> **Source passage**
----
There is a lot to think about when you’re renovating a home. You need to make many decisions, starting with what contractor to use and how much money you want to spend. It helps if you have a clear vision for how you want your home to look when you’re done. If you’re not sure what it is that you want yet, take some time to look through my blog. I’ll discuss everything from home additions to flooring materials to appliances and fixtures. These articles will help you get a sense of the possibilities for your home renovation, and help you narrow down your options. Eventually, you’ll decide on the renovations that are right for you.
When the pipes in your home's plumbing become entirely clogged with limescale or begin to frequently break or develop leaks, it's time to repipe your home. Pipes used in plumbing don't last forever, so you will eventually need to completely replace old and damaged pipes. Repiping your home can be a major expense, so it's important to carefully choose the types of pipe you use for replacements. Here's some information about copper and plastic plumbing pipes to help you make a decision on which material to use when you repipe your home.
Copper is a very durable material that's commonly used in residential plumbing. It can be used both inside and outside the home and can be used for both supply lines and drain lines, which allows you to repipe your entire home using only copper pipes.
However, copper is the most expensive material to use when repiping your home. The pipes themselves are much more expensive than plastic pipes, and it takes considerably more time and effort to repipe a home using copper than it does using plastic. Additionally, you'll need a plumber who has experience working with copper pipes — copper pipes often require soldering at the joints, which requires special skills.
The alternative to copper piping in modern homes is plastic. Older types of piping, such as galvanized steel, are rarely used now due to their drawbacks. However, your plumber will need to use a combination of materials in order to repipe your home. No type of plastic is suitable for every plumbing situation. Here's a primer on the types of modern plastic pipes available and where they're used.
PVC is the best choice for the drain lines inside your home. It resists scale buildup, which reduces the risk of clogging. It's also protected from being damaged by grease and acid. Unfortunately, it's not resistant to high heat — this makes it unsuitable to use for your home's supply lines that may carry hot water, as the hot water can warp the PVC pipes and cause them to detach at the joints.
For your supply lines, you'll have to use either CPVC pipes or PEX pipes. CPVC is PVC that has undergone a chlorination process, which adds another chlorine atom to the material. The addition of that single atom changes the properties of CPVC — it's much more heat-resistant than PVC, which allows it to be used for your home's supply lines. Unfortunately, it also makes the pipes vulnerable to freezing in cold weather. This means that you can't use CPVC in any pipe outside your home, as they could potentially freeze and split apart.
PEX is another type of plastic pipe that's made of cross-linked polyethylene. Like PVC and CPVC pipes, it doesn't corrode and resists limescale buildup. It's temperature-resistant, so it can be used for both your supply lines and any pipes outside your home. The one downside of PEX is that it degrades quickly when exposed to ultraviolet light. You won't be able to install it anywhere that receives sunlight, which may include the connection from your home's drain lines to your main sewer line.
The main advantage of using plastic pipes to repipe your home is that you'll save a substantial amount of money. Plastic pipes are inexpensive and they're very easy for a plumber to install. There's no soldering required and they can be manufactured into very long pipes, which reduces the number of joints required in your home's plumbing system compared to copper piping. They're also resistant to limescale buildup, which helps cut down on annoying clogs.
Which option is the best for your home? If cost is not an issue, copper piping provides durability and is often considered the upscale option — whole-house copper piping can be used as a feature to sell your home. If you're trying to save money and cut down on installation costs, go with plastic piping. No matter which you choose, you'll need a qualified plumber to repipe your home. Make sure they have ample experience working with the type of pipe you choose in order to ensure that your pipes will be properly installed.
----
> **Supplied data**
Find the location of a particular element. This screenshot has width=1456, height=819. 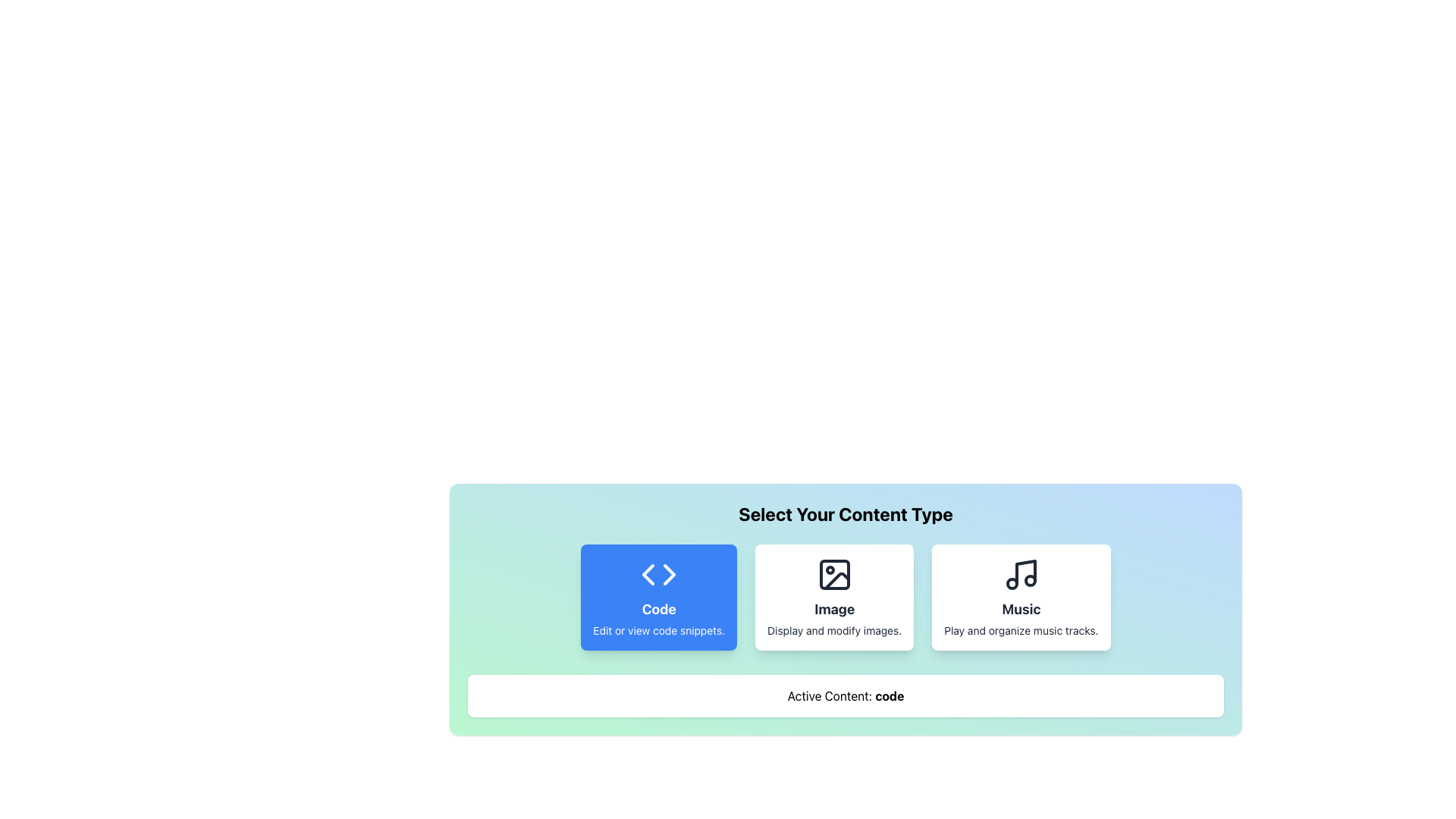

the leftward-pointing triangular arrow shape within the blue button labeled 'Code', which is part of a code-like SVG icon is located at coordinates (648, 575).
----
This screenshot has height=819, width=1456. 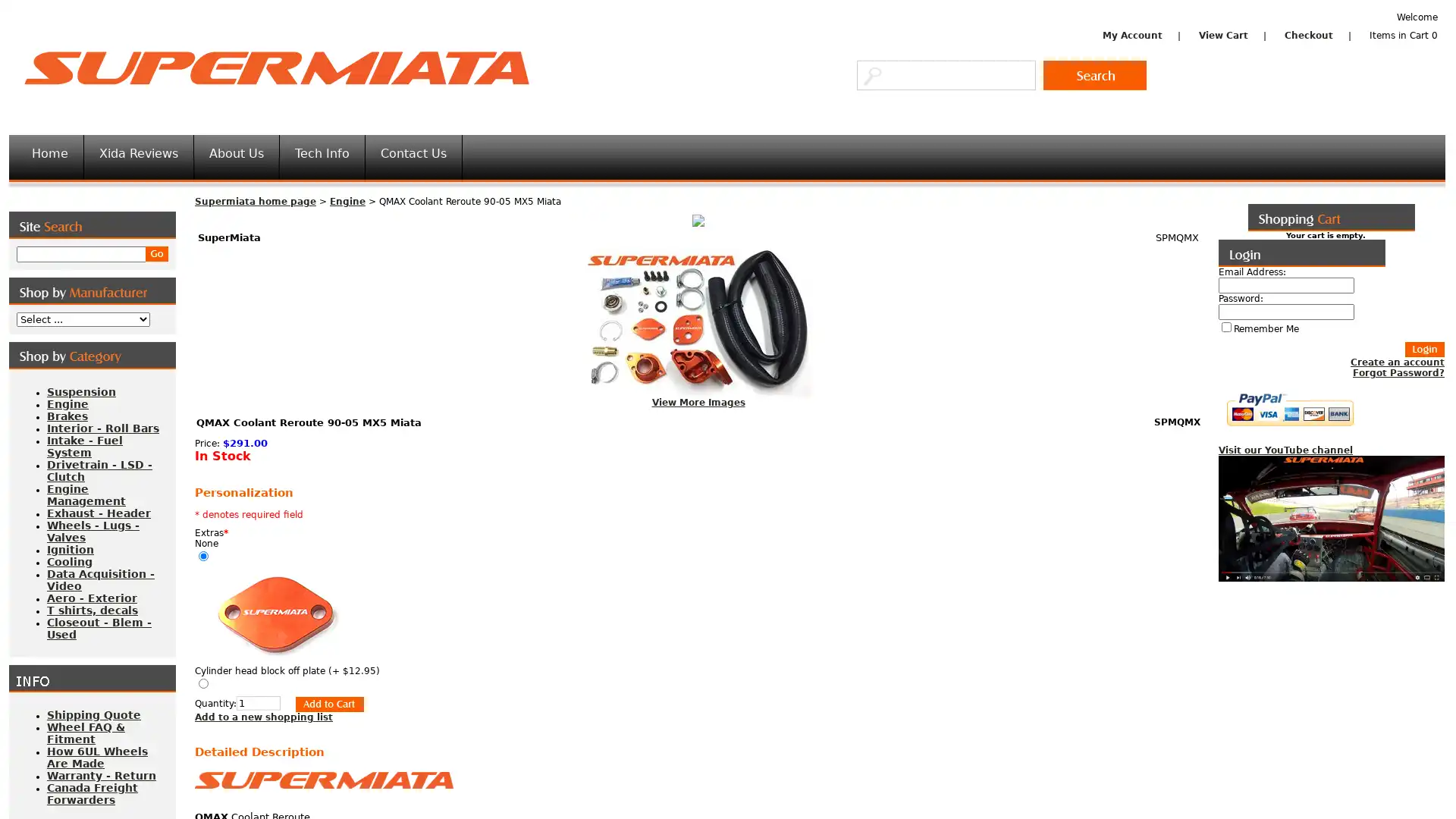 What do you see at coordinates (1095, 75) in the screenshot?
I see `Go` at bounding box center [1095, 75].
----
> **The task**
In the repiping article, what material is PEX pipe made of?

> **Response for this exercise**
Cross-linked polyethylene.